柔軟的觸感又在手臂上摩擦著,夏楓眠又幾秒的失神,不留痕跡地與她拉開距離:“尚小姐,你難道要瞞住蘇總嗎。”
尚嵐腦海一片迷茫,她不知道如何是好,要是被蘇景坤知道溫恒對她做的事情,她怕蘇景坤會對她生氣。
蘇景坤對溫恒打擊了一次又一次,他現在幾乎被逼上了絕路,難不成要蘇景坤殺了他嗎?
她無法想象說出口以後會有什麽下場,所以她還是覺得不說出來的比較好。於是她近乎卑微地看著夏楓眠:“夏先生,算我拜托你了,不要把今晚的事情告訴任何人,包括景坤,好嗎?”
她的睫毛上還掛著淚珠,在昏暗的燈光下看起來楚楚動人,夏楓眠突然有些不舍,沉思了三秒,他艱難地點了點頭。
尚嵐眼中瞬間綻放出萬丈光芒,幾乎要將夏楓眠的眼前照亮。
“謝謝,我都不知道怎樣才能感謝你才好了。”
夏楓眠勾起嘴角邪魅一笑:“那就當你欠我一個人情就好了。”
“誒?”尚嵐無奈地撇了撇嘴:“剛覺得你是一個好人,現在就跟我要條件了,先說好我不是很有錢而已……”這話她說的真情實意,但是應該沒有人會相信後麵那句話。
聽聞,夏楓眠不可遏地笑了起來,爽朗的笑聲充斥著整個倉庫。他抹了抹眼角的生理淚水說:“你還真是有趣,不過我並不缺錢。”
尚嵐臉迅速漲紅,她怎麽能把人想象得那麽不堪,並不是所有人都衝著錢來的,何況他是大明星,一定很有錢,根本不缺她那幾個錢。
“那你為什麽說那麽令人誤會的話。”
“可能……是想留一些機會?”他近乎自言自語說道,尚嵐聽不清湊近他問道:“你說什麽?”
夏楓眠隻是微笑著說:“沒有。你可以叫我楓。”他轉移話題說道。
“楓……”尚嵐喃喃道,世界真的不可思議,她竟然能如此親密地喊明星的名字。
夏楓眠滿意地點了點頭:“對了,你還能站得起來嗎。”他對她伸出手說道。
尚嵐嚐試撐著墊子起身,剛才保持一個姿勢太久,隻是有一點酸痛,但是並沒有多大影響。很快現實就打破她的想法,她下一秒就往前跌去。
幸好夏楓眠及時接住了她,馥鬱的檀香瞬間迎麵拂來,那是很好聞的味道,讓尚嵐不自覺咯噔漏了半拍,反應過來後,她趕緊從他身上起來忙聲說:“抱歉。
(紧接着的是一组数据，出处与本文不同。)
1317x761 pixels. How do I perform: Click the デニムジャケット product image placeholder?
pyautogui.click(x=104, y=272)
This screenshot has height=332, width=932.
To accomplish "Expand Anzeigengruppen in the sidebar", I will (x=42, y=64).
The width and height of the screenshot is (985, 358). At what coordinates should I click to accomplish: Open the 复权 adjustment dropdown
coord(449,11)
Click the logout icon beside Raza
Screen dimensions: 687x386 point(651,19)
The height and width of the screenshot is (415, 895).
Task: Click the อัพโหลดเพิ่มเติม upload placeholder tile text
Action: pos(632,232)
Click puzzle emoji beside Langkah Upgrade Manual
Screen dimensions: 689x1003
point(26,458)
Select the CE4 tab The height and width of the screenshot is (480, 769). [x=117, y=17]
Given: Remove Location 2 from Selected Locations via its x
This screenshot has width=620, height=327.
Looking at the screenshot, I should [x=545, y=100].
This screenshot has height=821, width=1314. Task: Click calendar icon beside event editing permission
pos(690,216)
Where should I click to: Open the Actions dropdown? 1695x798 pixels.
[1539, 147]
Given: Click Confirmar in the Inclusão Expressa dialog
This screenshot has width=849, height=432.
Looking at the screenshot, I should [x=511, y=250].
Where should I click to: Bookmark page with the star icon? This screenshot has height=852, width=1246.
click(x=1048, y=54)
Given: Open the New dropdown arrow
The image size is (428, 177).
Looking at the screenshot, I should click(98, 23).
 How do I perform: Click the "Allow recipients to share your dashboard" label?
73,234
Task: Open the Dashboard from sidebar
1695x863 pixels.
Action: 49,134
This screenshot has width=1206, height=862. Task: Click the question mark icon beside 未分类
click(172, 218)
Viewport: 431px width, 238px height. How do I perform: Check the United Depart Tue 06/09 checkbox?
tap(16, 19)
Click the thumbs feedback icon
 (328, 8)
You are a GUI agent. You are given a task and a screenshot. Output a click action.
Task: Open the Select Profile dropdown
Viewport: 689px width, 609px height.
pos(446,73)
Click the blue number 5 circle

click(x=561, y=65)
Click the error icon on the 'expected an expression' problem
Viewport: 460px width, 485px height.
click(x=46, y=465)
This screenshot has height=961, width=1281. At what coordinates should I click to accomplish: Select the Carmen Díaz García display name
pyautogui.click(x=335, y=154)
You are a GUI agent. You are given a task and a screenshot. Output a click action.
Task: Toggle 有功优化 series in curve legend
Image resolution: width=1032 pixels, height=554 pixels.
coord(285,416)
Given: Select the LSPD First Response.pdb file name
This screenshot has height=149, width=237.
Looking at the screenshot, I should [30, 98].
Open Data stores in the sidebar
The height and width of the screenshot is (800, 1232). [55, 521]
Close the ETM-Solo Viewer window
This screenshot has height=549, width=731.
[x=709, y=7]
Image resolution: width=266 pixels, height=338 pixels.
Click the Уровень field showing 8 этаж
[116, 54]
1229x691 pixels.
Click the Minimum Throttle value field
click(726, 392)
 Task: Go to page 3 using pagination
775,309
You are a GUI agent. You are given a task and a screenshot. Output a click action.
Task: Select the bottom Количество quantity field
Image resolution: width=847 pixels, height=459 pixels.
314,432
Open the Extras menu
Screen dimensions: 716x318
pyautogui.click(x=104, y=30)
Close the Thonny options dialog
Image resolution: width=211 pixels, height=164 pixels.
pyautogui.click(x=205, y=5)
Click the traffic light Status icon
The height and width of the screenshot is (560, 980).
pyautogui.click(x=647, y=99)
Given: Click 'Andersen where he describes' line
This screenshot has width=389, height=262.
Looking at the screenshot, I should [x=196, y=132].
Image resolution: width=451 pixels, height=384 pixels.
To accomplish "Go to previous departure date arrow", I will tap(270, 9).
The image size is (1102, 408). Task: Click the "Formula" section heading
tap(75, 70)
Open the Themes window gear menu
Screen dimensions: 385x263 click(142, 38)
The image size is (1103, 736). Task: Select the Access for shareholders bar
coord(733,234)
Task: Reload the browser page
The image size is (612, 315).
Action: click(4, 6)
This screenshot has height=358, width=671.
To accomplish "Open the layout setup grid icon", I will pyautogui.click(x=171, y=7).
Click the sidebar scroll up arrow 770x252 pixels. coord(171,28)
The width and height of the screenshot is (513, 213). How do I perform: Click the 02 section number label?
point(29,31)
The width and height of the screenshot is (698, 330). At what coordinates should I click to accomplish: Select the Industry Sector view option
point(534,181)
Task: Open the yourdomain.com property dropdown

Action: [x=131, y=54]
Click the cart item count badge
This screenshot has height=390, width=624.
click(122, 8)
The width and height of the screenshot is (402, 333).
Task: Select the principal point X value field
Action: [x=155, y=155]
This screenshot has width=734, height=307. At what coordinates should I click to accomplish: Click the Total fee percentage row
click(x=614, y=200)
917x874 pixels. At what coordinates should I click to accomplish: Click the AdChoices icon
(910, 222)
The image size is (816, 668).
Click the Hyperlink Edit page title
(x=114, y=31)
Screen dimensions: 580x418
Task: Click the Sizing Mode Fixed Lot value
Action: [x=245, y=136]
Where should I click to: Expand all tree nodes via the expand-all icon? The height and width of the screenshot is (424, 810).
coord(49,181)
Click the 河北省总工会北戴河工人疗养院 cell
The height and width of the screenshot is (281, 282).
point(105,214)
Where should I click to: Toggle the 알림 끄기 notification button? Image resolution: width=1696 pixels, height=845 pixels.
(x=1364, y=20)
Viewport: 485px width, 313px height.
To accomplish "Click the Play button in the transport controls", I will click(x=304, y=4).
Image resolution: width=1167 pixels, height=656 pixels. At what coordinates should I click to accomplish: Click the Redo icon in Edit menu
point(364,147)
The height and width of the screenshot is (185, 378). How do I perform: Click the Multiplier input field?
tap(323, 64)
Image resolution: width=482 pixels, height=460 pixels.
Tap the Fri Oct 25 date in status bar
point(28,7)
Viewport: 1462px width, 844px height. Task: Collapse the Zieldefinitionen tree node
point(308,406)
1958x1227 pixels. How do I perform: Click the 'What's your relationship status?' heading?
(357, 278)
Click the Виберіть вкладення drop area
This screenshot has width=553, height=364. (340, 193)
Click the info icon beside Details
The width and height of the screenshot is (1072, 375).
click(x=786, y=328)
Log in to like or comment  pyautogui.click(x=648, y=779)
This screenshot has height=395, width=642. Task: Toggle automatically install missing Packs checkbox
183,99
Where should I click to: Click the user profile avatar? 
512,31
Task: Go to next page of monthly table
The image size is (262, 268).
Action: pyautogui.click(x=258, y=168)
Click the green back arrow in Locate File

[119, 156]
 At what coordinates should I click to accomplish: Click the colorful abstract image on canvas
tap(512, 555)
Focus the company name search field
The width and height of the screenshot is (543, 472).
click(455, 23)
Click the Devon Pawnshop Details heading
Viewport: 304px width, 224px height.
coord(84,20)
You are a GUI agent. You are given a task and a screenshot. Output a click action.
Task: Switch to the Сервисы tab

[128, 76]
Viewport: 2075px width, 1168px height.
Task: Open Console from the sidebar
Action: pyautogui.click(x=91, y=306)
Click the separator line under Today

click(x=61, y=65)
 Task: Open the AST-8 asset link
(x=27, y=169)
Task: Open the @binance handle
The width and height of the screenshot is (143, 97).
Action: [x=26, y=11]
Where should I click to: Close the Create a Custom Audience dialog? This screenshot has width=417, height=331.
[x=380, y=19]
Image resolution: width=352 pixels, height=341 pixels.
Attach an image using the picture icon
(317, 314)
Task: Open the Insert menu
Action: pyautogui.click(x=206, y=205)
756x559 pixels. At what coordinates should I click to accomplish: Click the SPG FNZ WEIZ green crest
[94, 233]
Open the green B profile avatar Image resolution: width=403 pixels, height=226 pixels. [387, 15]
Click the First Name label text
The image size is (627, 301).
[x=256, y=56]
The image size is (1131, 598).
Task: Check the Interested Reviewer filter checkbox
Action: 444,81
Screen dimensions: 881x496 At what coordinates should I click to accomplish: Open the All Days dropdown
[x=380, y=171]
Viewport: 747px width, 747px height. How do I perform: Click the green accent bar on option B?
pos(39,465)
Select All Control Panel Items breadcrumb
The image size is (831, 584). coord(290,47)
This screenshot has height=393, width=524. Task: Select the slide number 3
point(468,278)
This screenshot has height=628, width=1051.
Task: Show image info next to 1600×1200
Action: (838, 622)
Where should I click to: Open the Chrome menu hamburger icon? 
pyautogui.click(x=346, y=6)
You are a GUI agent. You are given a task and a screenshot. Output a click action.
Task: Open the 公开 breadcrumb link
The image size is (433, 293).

”
然後頭也不回往外走去。
夏楓眠意識到懷裏已經空了之後,她已經消失不見了。望著她逃亡一般的背影,不由得輕笑出聲。
尚嵐去洗手間把臉上的傷痕用粉餅遮蓋住,再套上了外套,整理好衣服和儀容,她挺直了腰板,從容無比,仿佛剛才的事情完全沒有發生過一樣。然後重新踏回前廳,她回來的時間太晚了,晚會擺明已經接近了尾音。
蘇景坤找了她許久,終於見到她從偏廳出來,他沉下臉問:“你剛才去哪裏了,怎麽一直沒有看到你的蹤影。”
尚嵐嘴一撇眼淚差點從眼角滑落,她真是委屈極了,明明先不見的是他,怎麽現在來責備她了。
見到她低著頭不說話,蘇景坤越發生氣,每次她這副倔強的模樣都能輕易將他惹火,於是他重新問道:“你難道沒有什麽要解釋的嗎。”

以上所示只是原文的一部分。